If the Braves paid Folty a front-loaded deal, meaning the more expensive years were on the front side of the contract, I think the Braves could create another Julio-type gold mine. Five years for $37 Million is roughly $7.4M a year. This sounds expensive compared to the $2.3M he could make this year, but if you balance it all out and Foltynewicz hits as a true #2 or #3 innings eater, you have struck gold. On top of this, if the Braves front-load the contract so they pay him the most now, while they have some payroll flexibility, it allows them to absorb the cost and manage the risk of the contract in years to come. 

If you look at the state of contracts in MLB in the last 5 years, you will see what I mean. In 2012, the average MLB salary was $3.21Million; in 2017, $4.47 Million. Those numbers don’t sound too far apart, but when you look at it through another lens that is an increase across the board of nearly 72% (stats from Statista). That is insane. Next offseason, arguably the best class of free agents to ever hit the open market will do so, and there is little doubt that average salary numbers are going to continue to skyrocket. If I told you that I could sign a player for about 25% over his current value for the next 5 years that sounds silly, but if I then explained that across the board salaries were going to go up 75% so that at a minimum you were looking at a 50% savings by the end of the contract, I think you would sign up in a heartbeat and that’s the basis of my argument.

Of course the fear is, what if Foltynewicz is a bust? The Atlanta Braves paid R.A. Dickey $7.5M last year at age 42 to pitch for them and be mediocre at best. They paid Bartolo Colon $12M at 43 years old to be complete trash for them. I would much rather see a guy like Folty working through bumps with a chance to build value while eating innings, than guys from a nursing home trying to pad their retirement fund with zero chance of them creating future value.  

The other thing about Folty is this – his stuff is still really good.  He is not a very cerebral pitcher. He’s not going to out-think too many guys, he’s not Greg Maddux and he’s not going to set you up in the first because he’s got a plan of attack for you in the seventh. But his fastball is legit. Let’s say he bombs out as a starter. A guy that can throw 98 in the 8th on his 106th pitch can easily touch 100 if you move him to the bullpen to throw 20 pitches. Not to mention a bullpen role would allow him to narrow his pitches to a smaller mix, and only face hitters one time. (Mike’s stats currently seriously suffer his second and third time through the lineup).  

If Folty busts out and is forced into the pen, the contract still isn’t trash (especially if you front load it). If he develops into a top-tier reliever, you might still have a golden contract; if a mid-level reliever, he might be slightly overpaid, but at the rate of inflation in Major League contracts, even that is doubtful. If he is a total bust, then sure the contract stings, but at the end of the day it’s $37M over 5 years. This isn’t the biggest financial hit this team would have taken by a longshot (see Melvin Upton, Dan Uggla, Matt Kemp, etc).

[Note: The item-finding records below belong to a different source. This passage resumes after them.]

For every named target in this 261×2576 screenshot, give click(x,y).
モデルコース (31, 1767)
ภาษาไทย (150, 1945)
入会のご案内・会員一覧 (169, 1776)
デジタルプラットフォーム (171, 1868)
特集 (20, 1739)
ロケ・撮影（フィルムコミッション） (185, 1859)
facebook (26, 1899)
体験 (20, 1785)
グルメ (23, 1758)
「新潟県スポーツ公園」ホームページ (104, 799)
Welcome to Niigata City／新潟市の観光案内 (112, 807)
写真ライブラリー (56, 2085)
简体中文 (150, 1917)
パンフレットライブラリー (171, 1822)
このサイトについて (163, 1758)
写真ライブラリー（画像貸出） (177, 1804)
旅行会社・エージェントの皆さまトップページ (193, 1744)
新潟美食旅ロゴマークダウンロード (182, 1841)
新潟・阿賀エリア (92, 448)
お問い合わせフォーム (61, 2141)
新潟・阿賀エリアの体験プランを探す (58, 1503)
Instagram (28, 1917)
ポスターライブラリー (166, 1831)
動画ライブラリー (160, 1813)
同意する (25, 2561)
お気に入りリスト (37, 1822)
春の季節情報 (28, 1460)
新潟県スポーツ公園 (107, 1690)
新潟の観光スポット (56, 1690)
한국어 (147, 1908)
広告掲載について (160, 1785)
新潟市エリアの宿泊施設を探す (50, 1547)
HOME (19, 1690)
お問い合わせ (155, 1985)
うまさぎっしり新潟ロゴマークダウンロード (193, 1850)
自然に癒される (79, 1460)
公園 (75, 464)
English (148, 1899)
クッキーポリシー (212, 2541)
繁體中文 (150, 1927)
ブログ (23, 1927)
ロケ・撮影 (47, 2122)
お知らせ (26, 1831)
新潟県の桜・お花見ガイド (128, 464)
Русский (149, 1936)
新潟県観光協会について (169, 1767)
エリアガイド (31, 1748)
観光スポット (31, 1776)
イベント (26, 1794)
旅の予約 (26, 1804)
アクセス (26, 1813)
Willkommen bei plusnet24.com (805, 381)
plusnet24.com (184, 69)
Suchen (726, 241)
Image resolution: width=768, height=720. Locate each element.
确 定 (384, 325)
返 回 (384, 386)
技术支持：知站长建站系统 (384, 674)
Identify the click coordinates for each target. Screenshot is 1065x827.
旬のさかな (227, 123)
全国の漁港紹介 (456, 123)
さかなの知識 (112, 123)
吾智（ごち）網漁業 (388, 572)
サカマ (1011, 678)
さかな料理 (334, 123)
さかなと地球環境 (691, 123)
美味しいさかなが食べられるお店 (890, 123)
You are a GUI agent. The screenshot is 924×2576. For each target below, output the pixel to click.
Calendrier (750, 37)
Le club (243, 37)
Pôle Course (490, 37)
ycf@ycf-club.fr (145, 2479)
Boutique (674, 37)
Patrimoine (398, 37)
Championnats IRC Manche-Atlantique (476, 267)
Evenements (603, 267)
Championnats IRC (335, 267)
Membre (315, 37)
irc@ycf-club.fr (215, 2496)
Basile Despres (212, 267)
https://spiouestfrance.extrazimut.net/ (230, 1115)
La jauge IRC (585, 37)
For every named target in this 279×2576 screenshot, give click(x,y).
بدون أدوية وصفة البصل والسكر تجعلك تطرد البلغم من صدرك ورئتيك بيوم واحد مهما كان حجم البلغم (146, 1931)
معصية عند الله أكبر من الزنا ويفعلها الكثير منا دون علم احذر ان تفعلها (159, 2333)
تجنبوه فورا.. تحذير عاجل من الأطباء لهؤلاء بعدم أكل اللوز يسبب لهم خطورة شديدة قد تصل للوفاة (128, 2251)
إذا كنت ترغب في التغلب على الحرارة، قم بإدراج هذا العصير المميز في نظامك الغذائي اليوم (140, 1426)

For mid-market teams, you have to take gambles to make up the gap in money. The Braves have made some really smart financial gambles over the years, like Teheran, Freeman, and Inciarte. I think Mike Foltynewicz should be another one. He’s not perfectly ripened, he’s still a little green in places standing in the field, and there is a risk he won’t be quite as good as the hay down the street, but sometimes you have to mow the hay and bale it while it isn’t raining before it’s perfectly mature. I don’t know if Foltynewicz should be in the Braves rotation 3 years from now, or even in their bullpen, or even on the team, but what I do know is that if you make hay while the sun shines you’re more likely to feed the cows come winter. And if the Braves sign Folty to a long-term deal, they’re more likely to enjoy the value that contract creates than to regret the minimal risk associated with it.